𝗟𝗮 𝗱𝗼𝗺𝗮𝗻𝗱𝗮 𝘃𝗲𝗻𝘁𝘂𝗽𝗹𝗮 𝗻𝗼𝗻 𝗲̀ 𝘀𝗼𝗹𝗼 𝘂𝗻 𝘀𝗲𝗴𝗻𝗮𝗹𝗲 𝗽𝗼𝘀𝗶𝘁𝗶𝘃𝗼: 𝗲̀ 𝗮𝗻𝗰𝗵𝗲 𝗹𝗮 𝗰𝗼𝗻𝗳𝗲𝗿𝗺𝗮 𝗰𝗵𝗲 𝗹𝗲 𝗰𝗼𝗻𝗱𝗶𝘇𝗶𝗼𝗻𝗶 𝗼𝗳𝗳𝗲𝗿𝘁𝗲 𝗲𝗿𝗮𝗻𝗼 𝗽𝗮𝗿𝘁𝗶𝗰𝗼𝗹𝗮𝗿𝗺𝗲𝗻𝘁𝗲 𝘃𝗮𝗻𝘁𝗮𝗴𝗴𝗶𝗼𝘀𝗲 𝗽𝗲𝗿 𝗴𝗹𝗶 𝗶𝗻𝘃𝗲𝘀𝘁𝗶𝘁𝗼𝗿𝗶. Troppa domanda significa anche tasso troppo generoso.
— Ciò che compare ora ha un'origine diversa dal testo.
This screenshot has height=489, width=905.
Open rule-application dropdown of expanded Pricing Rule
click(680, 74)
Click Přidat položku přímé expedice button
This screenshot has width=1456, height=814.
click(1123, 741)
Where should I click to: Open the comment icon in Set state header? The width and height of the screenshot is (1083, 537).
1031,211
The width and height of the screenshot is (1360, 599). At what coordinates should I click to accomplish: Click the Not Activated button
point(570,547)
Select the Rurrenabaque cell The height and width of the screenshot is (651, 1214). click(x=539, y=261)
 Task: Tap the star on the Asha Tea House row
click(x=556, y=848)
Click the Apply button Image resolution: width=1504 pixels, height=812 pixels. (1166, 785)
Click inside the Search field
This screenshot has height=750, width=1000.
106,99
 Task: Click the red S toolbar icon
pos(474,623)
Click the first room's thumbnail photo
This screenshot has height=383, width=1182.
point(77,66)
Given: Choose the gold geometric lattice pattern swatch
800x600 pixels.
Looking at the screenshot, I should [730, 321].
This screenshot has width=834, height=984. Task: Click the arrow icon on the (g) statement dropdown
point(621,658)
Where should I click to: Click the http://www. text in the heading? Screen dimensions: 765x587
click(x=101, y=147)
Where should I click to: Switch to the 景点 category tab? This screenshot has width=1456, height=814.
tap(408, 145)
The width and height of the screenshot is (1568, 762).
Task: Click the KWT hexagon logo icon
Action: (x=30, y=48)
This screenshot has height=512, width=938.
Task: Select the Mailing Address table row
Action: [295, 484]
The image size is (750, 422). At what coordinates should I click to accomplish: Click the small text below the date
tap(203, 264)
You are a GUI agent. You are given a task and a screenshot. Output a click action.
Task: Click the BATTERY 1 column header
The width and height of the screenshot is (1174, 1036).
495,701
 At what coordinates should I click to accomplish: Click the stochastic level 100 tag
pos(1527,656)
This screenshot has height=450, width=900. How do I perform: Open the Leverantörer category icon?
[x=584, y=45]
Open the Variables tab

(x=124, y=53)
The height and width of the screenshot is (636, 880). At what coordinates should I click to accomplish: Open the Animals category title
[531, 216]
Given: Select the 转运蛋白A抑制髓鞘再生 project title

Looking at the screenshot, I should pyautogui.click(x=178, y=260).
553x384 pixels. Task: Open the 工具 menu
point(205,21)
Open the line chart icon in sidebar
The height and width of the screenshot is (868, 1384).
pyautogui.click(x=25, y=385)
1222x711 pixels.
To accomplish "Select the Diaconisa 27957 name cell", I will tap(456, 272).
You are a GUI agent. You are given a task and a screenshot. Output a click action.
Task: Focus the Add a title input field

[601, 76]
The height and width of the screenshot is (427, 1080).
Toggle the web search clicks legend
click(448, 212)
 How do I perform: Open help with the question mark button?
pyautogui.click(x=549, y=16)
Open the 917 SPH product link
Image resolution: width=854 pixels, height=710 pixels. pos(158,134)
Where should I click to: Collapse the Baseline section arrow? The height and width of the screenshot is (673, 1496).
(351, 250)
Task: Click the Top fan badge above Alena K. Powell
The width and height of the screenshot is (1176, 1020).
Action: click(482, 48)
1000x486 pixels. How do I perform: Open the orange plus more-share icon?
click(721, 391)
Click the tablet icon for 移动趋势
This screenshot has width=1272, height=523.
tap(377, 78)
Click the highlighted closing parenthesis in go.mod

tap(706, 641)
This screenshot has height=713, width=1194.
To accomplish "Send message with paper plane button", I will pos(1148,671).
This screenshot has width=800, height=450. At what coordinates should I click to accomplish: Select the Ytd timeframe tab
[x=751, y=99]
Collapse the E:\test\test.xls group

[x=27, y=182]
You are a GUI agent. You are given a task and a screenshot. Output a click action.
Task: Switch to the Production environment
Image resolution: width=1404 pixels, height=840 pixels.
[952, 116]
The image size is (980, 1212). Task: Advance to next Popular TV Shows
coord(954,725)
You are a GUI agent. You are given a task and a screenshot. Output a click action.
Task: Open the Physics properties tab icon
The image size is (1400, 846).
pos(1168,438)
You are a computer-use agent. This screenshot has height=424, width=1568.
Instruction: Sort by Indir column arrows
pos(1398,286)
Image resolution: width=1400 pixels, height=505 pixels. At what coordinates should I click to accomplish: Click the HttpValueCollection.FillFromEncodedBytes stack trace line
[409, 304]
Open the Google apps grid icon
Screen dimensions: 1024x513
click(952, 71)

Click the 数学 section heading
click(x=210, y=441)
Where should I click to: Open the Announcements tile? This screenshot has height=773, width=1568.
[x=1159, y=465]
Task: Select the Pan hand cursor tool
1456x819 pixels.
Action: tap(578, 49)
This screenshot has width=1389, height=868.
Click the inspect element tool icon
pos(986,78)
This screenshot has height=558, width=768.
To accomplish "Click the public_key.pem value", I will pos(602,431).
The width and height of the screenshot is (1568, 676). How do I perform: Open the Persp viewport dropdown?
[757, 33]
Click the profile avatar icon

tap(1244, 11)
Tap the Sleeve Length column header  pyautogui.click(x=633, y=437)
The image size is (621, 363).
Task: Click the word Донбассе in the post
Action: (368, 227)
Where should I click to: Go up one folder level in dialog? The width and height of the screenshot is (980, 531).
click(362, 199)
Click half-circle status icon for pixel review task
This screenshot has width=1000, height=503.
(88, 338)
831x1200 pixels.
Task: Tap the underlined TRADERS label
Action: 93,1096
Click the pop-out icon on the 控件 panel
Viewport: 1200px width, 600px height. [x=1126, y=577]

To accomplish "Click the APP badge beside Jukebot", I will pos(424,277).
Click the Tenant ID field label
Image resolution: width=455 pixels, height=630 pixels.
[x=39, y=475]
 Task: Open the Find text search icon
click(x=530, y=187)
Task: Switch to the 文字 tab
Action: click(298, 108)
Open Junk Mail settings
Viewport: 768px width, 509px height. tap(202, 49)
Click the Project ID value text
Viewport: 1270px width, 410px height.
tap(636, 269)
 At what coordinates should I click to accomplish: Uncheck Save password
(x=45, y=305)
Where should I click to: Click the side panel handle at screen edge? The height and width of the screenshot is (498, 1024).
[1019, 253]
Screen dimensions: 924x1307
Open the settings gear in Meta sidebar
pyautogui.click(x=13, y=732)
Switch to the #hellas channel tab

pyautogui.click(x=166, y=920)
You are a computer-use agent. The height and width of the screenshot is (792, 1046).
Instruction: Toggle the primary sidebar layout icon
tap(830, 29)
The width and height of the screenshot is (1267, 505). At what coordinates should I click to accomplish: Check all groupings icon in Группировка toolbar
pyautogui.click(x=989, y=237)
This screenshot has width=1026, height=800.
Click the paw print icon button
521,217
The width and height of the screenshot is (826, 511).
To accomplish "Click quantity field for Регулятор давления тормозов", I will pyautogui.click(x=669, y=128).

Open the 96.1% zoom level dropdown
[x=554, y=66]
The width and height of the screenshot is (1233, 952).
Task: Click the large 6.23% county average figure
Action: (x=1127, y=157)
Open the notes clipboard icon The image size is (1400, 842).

Chi lavora per i mercati internazionali non lavora certo nell’interesse dei cittadini sammarinesi.

Va inoltre ricordato che il sistema San Marino non ha oggi un problema di liquidità — i dati della raccolta bancaria lo dimostrano. Ha un problema di debito. E il debito in questi anni non è sceso. Il vecchio bond al 6,5%, emesso nel 2023 e in scadenza a gennaio 2027, non risulta essere stato riacquistato in misura significativa dai detentori originari. Dunque, almeno fino a quella data, lo Stato pagherà interessi su entrambe le emissioni.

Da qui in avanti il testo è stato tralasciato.